» Saved data entries:

★ ★ ★ ★

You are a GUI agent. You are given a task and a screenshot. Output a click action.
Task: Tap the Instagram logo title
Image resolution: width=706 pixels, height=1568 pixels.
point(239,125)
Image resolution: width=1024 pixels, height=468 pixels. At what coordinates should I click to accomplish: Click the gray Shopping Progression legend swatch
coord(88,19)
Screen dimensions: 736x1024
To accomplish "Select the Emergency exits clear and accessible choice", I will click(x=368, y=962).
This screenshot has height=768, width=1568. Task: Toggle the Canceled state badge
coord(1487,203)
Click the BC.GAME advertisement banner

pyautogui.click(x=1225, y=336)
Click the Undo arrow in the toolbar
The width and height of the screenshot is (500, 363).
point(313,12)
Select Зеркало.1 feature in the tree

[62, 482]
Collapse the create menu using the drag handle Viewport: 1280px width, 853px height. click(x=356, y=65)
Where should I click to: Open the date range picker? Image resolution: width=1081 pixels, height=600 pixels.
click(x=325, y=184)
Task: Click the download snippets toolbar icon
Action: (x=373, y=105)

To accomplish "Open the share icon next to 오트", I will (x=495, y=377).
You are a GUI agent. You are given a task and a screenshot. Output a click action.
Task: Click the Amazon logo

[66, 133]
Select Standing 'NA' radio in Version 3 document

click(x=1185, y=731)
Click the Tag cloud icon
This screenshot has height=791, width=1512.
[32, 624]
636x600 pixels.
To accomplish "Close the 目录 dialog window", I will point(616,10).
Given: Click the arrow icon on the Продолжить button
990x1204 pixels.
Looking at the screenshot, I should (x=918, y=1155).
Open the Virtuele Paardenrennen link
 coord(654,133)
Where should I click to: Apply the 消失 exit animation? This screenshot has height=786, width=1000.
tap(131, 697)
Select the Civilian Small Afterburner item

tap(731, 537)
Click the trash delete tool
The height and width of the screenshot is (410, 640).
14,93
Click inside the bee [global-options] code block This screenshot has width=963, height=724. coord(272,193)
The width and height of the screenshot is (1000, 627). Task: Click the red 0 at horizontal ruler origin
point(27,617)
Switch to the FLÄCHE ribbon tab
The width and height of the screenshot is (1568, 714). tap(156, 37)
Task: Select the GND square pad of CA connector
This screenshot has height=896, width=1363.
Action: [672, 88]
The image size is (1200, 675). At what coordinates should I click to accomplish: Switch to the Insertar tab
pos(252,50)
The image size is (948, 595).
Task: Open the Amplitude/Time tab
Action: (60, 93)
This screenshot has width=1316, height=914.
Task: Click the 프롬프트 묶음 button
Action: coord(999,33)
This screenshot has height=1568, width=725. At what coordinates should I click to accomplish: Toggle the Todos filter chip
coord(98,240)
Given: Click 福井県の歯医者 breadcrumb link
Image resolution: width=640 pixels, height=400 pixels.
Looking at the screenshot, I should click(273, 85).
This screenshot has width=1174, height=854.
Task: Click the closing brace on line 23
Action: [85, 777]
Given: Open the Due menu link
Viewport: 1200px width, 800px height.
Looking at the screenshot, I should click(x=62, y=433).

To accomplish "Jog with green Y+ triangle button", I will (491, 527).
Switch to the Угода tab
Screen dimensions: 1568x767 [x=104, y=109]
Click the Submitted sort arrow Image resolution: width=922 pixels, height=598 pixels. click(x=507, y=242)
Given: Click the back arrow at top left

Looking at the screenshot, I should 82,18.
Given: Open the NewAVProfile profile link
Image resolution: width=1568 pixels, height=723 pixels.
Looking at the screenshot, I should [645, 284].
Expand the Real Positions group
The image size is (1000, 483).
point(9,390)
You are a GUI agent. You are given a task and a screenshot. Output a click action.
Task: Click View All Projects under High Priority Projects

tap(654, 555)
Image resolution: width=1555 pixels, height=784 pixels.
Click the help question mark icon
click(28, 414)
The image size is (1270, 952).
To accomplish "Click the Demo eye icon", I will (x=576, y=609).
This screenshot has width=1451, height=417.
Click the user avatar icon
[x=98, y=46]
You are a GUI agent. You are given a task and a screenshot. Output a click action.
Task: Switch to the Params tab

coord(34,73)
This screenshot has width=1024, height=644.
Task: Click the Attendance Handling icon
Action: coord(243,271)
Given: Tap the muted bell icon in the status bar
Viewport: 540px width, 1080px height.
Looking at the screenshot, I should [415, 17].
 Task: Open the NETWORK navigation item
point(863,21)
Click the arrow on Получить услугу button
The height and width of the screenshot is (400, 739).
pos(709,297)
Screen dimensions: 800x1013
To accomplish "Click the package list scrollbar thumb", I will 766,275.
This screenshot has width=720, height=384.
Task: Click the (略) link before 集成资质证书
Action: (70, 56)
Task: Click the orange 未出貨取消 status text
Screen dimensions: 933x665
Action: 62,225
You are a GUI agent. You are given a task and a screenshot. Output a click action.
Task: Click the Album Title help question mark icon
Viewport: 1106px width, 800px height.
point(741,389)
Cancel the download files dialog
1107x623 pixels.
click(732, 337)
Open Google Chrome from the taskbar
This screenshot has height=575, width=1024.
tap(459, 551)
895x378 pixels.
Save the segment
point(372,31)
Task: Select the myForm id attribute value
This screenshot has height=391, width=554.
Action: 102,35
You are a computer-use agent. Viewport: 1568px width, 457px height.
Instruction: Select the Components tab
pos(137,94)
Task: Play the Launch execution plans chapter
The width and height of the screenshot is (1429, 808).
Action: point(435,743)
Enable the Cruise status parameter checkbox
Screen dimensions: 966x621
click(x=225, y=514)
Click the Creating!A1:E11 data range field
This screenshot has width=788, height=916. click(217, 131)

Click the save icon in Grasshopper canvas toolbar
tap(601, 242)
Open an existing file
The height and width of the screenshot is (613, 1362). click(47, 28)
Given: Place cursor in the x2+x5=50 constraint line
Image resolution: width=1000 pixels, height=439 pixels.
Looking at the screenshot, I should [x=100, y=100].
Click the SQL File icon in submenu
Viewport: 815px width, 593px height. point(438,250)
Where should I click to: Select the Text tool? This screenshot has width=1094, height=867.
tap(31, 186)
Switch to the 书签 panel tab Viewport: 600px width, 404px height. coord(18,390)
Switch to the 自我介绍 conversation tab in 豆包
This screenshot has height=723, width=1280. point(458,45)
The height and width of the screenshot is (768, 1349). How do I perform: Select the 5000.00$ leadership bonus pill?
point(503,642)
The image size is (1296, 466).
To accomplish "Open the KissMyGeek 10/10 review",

★ ★ ★ ★

» Exercise: All the records shown above need to be given again exactly.

» Task output:
You are a GUI agent. You are given a task and a screenshot. Output a click action.
Task: Tap the Instagram logo title
Image resolution: width=706 pixels, height=1568 pixels.
point(239,125)
Image resolution: width=1024 pixels, height=468 pixels. At what coordinates should I click to accomplish: Click the gray Shopping Progression legend swatch
coord(88,19)
Screen dimensions: 736x1024
To accomplish "Select the Emergency exits clear and accessible choice", I will click(x=368, y=962).
This screenshot has height=768, width=1568. Task: Toggle the Canceled state badge
coord(1487,203)
Click the BC.GAME advertisement banner

pyautogui.click(x=1225, y=336)
Click the Undo arrow in the toolbar
The width and height of the screenshot is (500, 363).
point(313,12)
Select Зеркало.1 feature in the tree

[62, 482]
Collapse the create menu using the drag handle Viewport: 1280px width, 853px height. click(x=356, y=65)
Where should I click to: Open the date range picker? Image resolution: width=1081 pixels, height=600 pixels.
click(x=325, y=184)
Task: Click the download snippets toolbar icon
Action: (x=373, y=105)

To accomplish "Open the share icon next to 오트", I will (x=495, y=377).
You are a GUI agent. You are given a task and a screenshot. Output a click action.
Task: Click the Amazon logo

[66, 133]
Select Standing 'NA' radio in Version 3 document

click(x=1185, y=731)
Click the Tag cloud icon
This screenshot has height=791, width=1512.
[32, 624]
636x600 pixels.
To accomplish "Close the 目录 dialog window", I will point(616,10).
Given: Click the arrow icon on the Продолжить button
990x1204 pixels.
Looking at the screenshot, I should (x=918, y=1155).
Open the Virtuele Paardenrennen link
 coord(654,133)
Where should I click to: Apply the 消失 exit animation? This screenshot has height=786, width=1000.
tap(131, 697)
Select the Civilian Small Afterburner item

tap(731, 537)
Click the trash delete tool
The height and width of the screenshot is (410, 640).
14,93
Click inside the bee [global-options] code block This screenshot has width=963, height=724. coord(272,193)
The width and height of the screenshot is (1000, 627). Task: Click the red 0 at horizontal ruler origin
point(27,617)
Switch to the FLÄCHE ribbon tab
The width and height of the screenshot is (1568, 714). tap(156, 37)
Task: Select the GND square pad of CA connector
This screenshot has height=896, width=1363.
Action: [672, 88]
The image size is (1200, 675). At what coordinates should I click to accomplish: Switch to the Insertar tab
pos(252,50)
The image size is (948, 595).
Task: Open the Amplitude/Time tab
Action: (60, 93)
This screenshot has width=1316, height=914.
Task: Click the 프롬프트 묶음 button
Action: coord(999,33)
This screenshot has height=1568, width=725. At what coordinates should I click to accomplish: Toggle the Todos filter chip
coord(98,240)
Given: Click 福井県の歯医者 breadcrumb link
Image resolution: width=640 pixels, height=400 pixels.
Looking at the screenshot, I should click(273, 85).
This screenshot has width=1174, height=854.
Task: Click the closing brace on line 23
Action: [85, 777]
Given: Open the Due menu link
Viewport: 1200px width, 800px height.
Looking at the screenshot, I should click(x=62, y=433).

To accomplish "Jog with green Y+ triangle button", I will (491, 527).
Switch to the Угода tab
Screen dimensions: 1568x767 [x=104, y=109]
Click the Submitted sort arrow Image resolution: width=922 pixels, height=598 pixels. click(x=507, y=242)
Given: Click the back arrow at top left

Looking at the screenshot, I should 82,18.
Given: Open the NewAVProfile profile link
Image resolution: width=1568 pixels, height=723 pixels.
Looking at the screenshot, I should [645, 284].
Expand the Real Positions group
The image size is (1000, 483).
point(9,390)
You are a GUI agent. You are given a task and a screenshot. Output a click action.
Task: Click View All Projects under High Priority Projects

tap(654, 555)
Image resolution: width=1555 pixels, height=784 pixels.
Click the help question mark icon
click(28, 414)
The image size is (1270, 952).
To accomplish "Click the Demo eye icon", I will (x=576, y=609).
This screenshot has width=1451, height=417.
Click the user avatar icon
[x=98, y=46]
You are a GUI agent. You are given a task and a screenshot. Output a click action.
Task: Switch to the Params tab

coord(34,73)
This screenshot has width=1024, height=644.
Task: Click the Attendance Handling icon
Action: coord(243,271)
Given: Tap the muted bell icon in the status bar
Viewport: 540px width, 1080px height.
Looking at the screenshot, I should [415, 17].
 Task: Open the NETWORK navigation item
point(863,21)
Click the arrow on Получить услугу button
The height and width of the screenshot is (400, 739).
pos(709,297)
Screen dimensions: 800x1013
To accomplish "Click the package list scrollbar thumb", I will 766,275.
This screenshot has width=720, height=384.
Task: Click the (略) link before 集成资质证书
Action: (70, 56)
Task: Click the orange 未出貨取消 status text
Screen dimensions: 933x665
Action: 62,225
You are a GUI agent. You are given a task and a screenshot. Output a click action.
Task: Click the Album Title help question mark icon
Viewport: 1106px width, 800px height.
point(741,389)
Cancel the download files dialog
1107x623 pixels.
click(732, 337)
Open Google Chrome from the taskbar
This screenshot has height=575, width=1024.
tap(459, 551)
895x378 pixels.
Save the segment
point(372,31)
Task: Select the myForm id attribute value
This screenshot has height=391, width=554.
Action: 102,35
You are a computer-use agent. Viewport: 1568px width, 457px height.
Instruction: Select the Components tab
pos(137,94)
Task: Play the Launch execution plans chapter
The width and height of the screenshot is (1429, 808).
Action: point(435,743)
Enable the Cruise status parameter checkbox
Screen dimensions: 966x621
click(x=225, y=514)
Click the Creating!A1:E11 data range field
This screenshot has width=788, height=916. click(217, 131)

Click the save icon in Grasshopper canvas toolbar
tap(601, 242)
Open an existing file
The height and width of the screenshot is (613, 1362). click(47, 28)
Given: Place cursor in the x2+x5=50 constraint line
Image resolution: width=1000 pixels, height=439 pixels.
Looking at the screenshot, I should [x=100, y=100].
Click the SQL File icon in submenu
Viewport: 815px width, 593px height. point(438,250)
Where should I click to: Select the Text tool? This screenshot has width=1094, height=867.
tap(31, 186)
Switch to the 书签 panel tab Viewport: 600px width, 404px height. coord(18,390)
Switch to the 自我介绍 conversation tab in 豆包
This screenshot has height=723, width=1280. point(458,45)
The height and width of the screenshot is (768, 1349). How do I perform: Select the 5000.00$ leadership bonus pill?
point(503,642)
The image size is (1296, 466).
To accomplish "Open the KissMyGeek 10/10 review",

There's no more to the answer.